Spark Structured Streaming exception handling

孤人 提交于 2020-12-31 15:22:59

问题


I reading data from a MQTT streaming source with Spark Structured Streaming API.

val lines:= spark.readStream
  .format("org.apache.bahir.sql.streaming.mqtt.MQTTStreamSourceProvider")
  .option("topic", "Employee")
  .option("username", "username")
  .option("password", "passwork")
  .option("clientId", "employee11")
  .load("tcp://localhost:8000").as[(String, Timestamp)]

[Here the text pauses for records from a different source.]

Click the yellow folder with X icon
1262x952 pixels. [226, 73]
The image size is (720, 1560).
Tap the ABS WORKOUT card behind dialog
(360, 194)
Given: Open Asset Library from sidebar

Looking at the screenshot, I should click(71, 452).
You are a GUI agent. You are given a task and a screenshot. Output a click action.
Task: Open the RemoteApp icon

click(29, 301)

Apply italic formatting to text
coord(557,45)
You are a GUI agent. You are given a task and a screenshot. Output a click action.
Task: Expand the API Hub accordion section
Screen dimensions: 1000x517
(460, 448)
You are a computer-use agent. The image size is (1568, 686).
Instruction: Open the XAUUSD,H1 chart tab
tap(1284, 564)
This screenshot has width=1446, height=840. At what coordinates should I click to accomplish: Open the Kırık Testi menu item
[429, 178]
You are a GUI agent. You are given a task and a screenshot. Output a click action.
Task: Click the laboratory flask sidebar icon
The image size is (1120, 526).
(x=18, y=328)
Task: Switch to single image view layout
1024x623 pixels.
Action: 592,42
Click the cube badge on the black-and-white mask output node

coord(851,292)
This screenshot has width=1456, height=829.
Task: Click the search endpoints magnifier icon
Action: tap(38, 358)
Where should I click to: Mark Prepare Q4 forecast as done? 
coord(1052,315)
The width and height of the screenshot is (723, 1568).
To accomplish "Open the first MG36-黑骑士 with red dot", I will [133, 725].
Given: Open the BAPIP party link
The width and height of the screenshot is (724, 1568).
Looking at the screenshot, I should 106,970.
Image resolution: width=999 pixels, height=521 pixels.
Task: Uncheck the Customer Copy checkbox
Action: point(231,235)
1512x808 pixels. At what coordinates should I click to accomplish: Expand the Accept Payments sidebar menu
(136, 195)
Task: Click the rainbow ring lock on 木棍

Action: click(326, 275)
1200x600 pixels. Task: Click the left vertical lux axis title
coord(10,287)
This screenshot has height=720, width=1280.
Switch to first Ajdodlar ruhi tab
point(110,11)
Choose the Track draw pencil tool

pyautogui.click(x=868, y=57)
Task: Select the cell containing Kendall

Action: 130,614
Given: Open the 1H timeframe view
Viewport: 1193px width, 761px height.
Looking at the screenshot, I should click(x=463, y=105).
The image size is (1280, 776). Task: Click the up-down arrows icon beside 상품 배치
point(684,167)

I convert the streaming data to case class Employee

case class Employee(Name: String, Department: String)    
val ds = lines.map {
        row =>
          implicit val format = DefaultFormats
          parse(row._1).extract[Employee]
      }
  ....some transformations
 df.writeStream
        .outputMode("append")
        .format("es")
        .option("es.resource", "spark/employee")
        .option("es.nodes", "localhost")
        .option("es.port", 9200)
        .start()
        .awaitTermination()

Now there were some messages in the queue which had different structure than Employee case class. Lets say some required columns were missing. My streaming job failed with field not found exception.

Now I will like to handle such exception and also will like to send an alert notification for the same. I tried putting a try/catch block.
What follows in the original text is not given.